Biden picks deal-makers, fighters for climate team
WASHINGTON – Joe Biden is picking deal-makers and fighters to lead a climate team he will ask to remake and clean up the nation’s transportation and power-plant systems, and as fast as politically possible.
Although the president-elect’s picks have the experience to do the heavy lifting required in a climate overhaul of the U.S. economy, they also seem to be reassuring skeptics that he won’t neglect the low-income, working class and minority communities hit hardest by fossil fuel pollution and climate change.
Progressives, energy lobbyists, environmental groups and auto workers on Wednesday welcomed Biden’s choice of popular former Mayor Pete Buttigieg as transportation secretary. His expected picks of former Michigan Gov. Jennifer Granholm for energy secretary and former Environmental Protection Agency chief Gina McCarthy as leader of domestic climate efforts also were met with general applause.
Along with the yet-to-be-named heads of EPA and the Interior Department, Buttigieg, Granholm and McCarthy
will be part of an effort to rapidly build and develop technology to retool the United States’ transportation and power grid systems from petroleum and coal to a greater reliance on solar, wind and other cleaner forms of energy.
Democratic Rep. Deb Haaland of New
Mexico was selected as Secretary of the Interior late Thursday, the first Native American to serve as a Cabinet secretary.
Biden has pledged to make slowing the impacts of climate change a top priority and has laid out an ambitious plan to reduce U.S. greenhouse emissions to net-zero by 2050. The plan includes an immediate return to the global 2015 Paris Agreement on climate and a pledge to stop all climate-damaging emissions from U.S. power plants by 2035.
Among those on his climate team, Granholm as Michigan’s governor helped nudge auto workers toward accepting a switch to production of more electric vehicles.
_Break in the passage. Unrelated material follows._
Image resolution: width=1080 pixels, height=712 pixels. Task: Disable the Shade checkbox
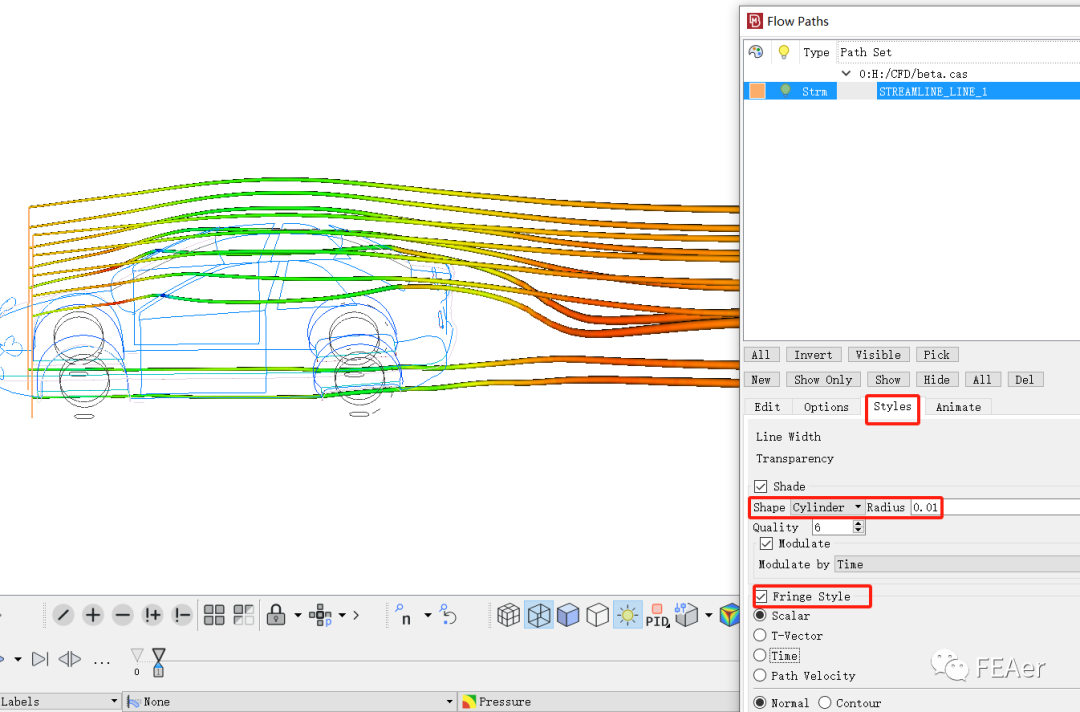(x=761, y=487)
That will be one of several big ticket clean-energy efforts she and others in the administration will be pushing under Biden’s promised $2 trillion climate plan, which will face obstacles from Republicans in Congress and fights over which priorities to implement first.
Also helping drive Biden’s plan will be McCarthy, who as EPA head under President Barack Obama pushed for landmark rules to cut planet-warming pollution. In her new position, which does not require Senate confirmation, McCarthy will oversee a broad interagency effort to address climate change across the federal government.
McCarthy would be the domestic counterpart to former Secretary of State John Kerry, who will serve as a special climate envoy.